--- 本文抜粋 ---

========================================

平塚寅彦さんの日記

(Web全体に公開)

2012年
04月24日
19:42

院生対局(板倉・飛田)(1)


院生研修Cクラス(10月期)
白 板倉健太(Cクラス20位)
黒 飛田早紀(Cクラス19位)
(コミ 6目半)
「囲碁」2008年1月p56

【白4】ここまですべて隅は小目。珍しい。更に、盤面の右側が同じ形で、左側は、90度ずれている。小目と星の混合が最近多いような気がする。これから、隅の第1着の種類を、調べてみたい。時代と共に変遷しているのか、個人で好みがあるのか。段位で違うのか?

【黒21】左下隅の黒群は1眼も持たない。そして、隣の白群は両方とも地を作るスペースを持っている。だから、この手では中央に勢力を作り隣の白群を圧迫する手を打たなくてはならなかった。最後には、この左下隅の黒群は討ち死にしてしまい、勝負が決着してしまった。黒21で勝負が決したといっても過言ではない気がする。この手で白8の一間左で白を圧迫するなど。

【白22】これで下辺左の白群は全く収まった。
【黒23】左辺下の白群を圧迫はしたが、これで白群を強化し左下隅の黒群を包囲することに手助けをすることになった。黒は、左下隅の黒群を、包囲されても生きる自信があったのだろう。結果は失敗して頓死したが。

【黒25】左下隅の黒軍を助けようとすると、隣り合った白群を強固にすることになるので、当面他の局面で地を得ようとした。しかし、これでは左下隅の援護にはならない。右辺中央部に勢力を張って、これから中央部へ進出し、左下隅の黒群とつなげて助けることを考えるべきだったのではないか?左上隅では、余りにも遠い。間に白群がいるので、つなげるのはほぼ絶望だ。

【白38】小生なら、この手は、地を大きく取ることが出来更に隣の黒群の地を脅かすことが出来る、白34の右に打ちたいところ。が、白38は眼形が豊富で、この1手でこの白群がほぼ2眼を獲得出来た感じがする。他の大場へ回ろうとする考えだったろう。また、白30の上の断点に対する補強の役目も出来そう。事実、黒はこの断点を切らなかった。この考え方は、今後の参考にしたい。

【黒39】白は折角7目も掛けて隅に陣を張ったが、黒27のお陰で、勢力を作ることが出来なかった。一方、黒は、黒39のお陰で大きな勢力を作ることGで来た。白は、黒27を攻めなければ採算が合わない。

========================================

--- データ抜粋 ---
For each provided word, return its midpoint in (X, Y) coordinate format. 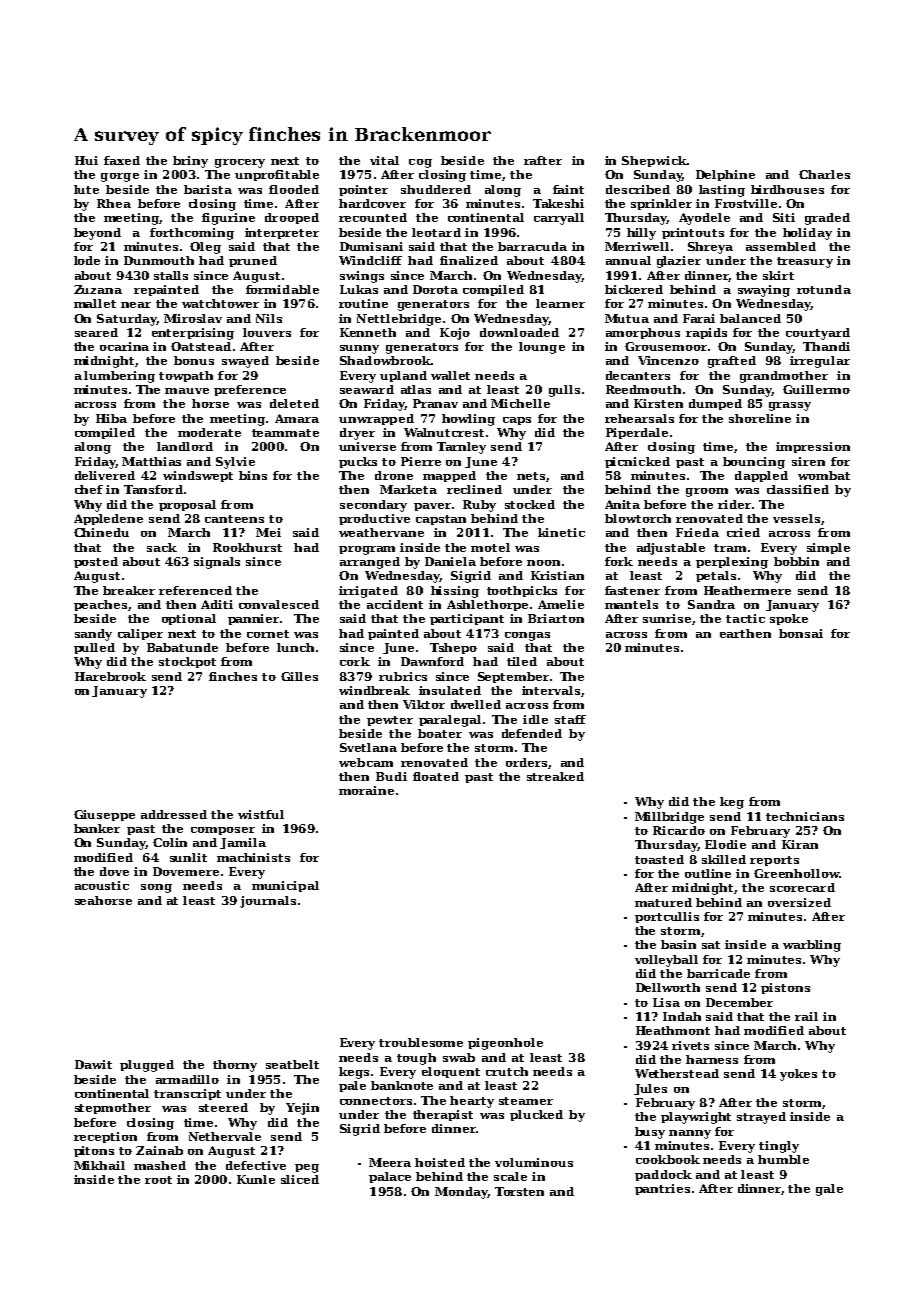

========================================

--- 作業指示 ---
1. 院生対局の日記で、黒を持ったのは誰か。
2. 院生対局の日記を、最後の文の後から続けて書いてください。
データの各行は参照しなくてよい。

--- 解答 ---
1. 飛田早紀(Cクラス19位)。

2.
【白40】右上隅の白群の壁を生かして黒27を攻める。3線に低いのは、黒の左上隅が4線と高いのを見越したのだろうか?そして、黒はこの白40で上辺には地が見込めないので、中央へ進出せざるを得ない。このように黒の2子を中央に追い出して、地を獲得しようとしたのだろう?

【黒45】解説でも述べてるが、この手は左下隅の黒群から遠い。この黒軍を助ける手とはなっていない。左辺中央の白群を補強することを促した、サッカーのオウンゴールのような手だ。布石の終盤の、敗着と言えるだろう。この手は、白6の右となりで、左辺の白群を圧迫しつつ、黒群の眼形を作るべきだった。

【白46】この手が打てて、白は眼形のスペースが出来万歳。そして、左下隅の黒群を攻める根拠がほぼ固まった。左下隅の黒群は全部で8子だが殆ど眼形スペースなし。一方、左辺下部の白群は、4子で眼形スペース十分。この違いを見て、第3象限では、白の方が成功したと言える。こういう風に一つの象限全体で圧倒すれば、それ以外の象限で多少頑張っても、その後の帰趨は決まってしまう。
数学では、盤面の右上4分の1を第1象限、これから反時計回りに2,3,4と象限を定義する。
<出典>ウィキペディア「直交座標系」

【黒47】これは、一路左、白48の点へ打つべきだったろう。黒41,27との連携を重視したのだろうが、黒25との間に隙間が出来て、白から白48と其処を割り込まれてしまった。黒41,27の2子は、右上黒群との繋がりを追及すべきだったろう。
もっと重要なこと。黒は、左下隅のことを全く忘れ去ったようである。自陣の弱点を忘れて、自分の強い所の地を稼ごうとするのは、「欲張り」戦略と言えるだろう。万丈を建物に例えれば、細くて今にも倒れそうな柱の子とは放置しておいて、大きな柱を更に太くしようと努め、その結果、細い柱が壊れて建物全体が崩れ去ってしまう、そういった情景である。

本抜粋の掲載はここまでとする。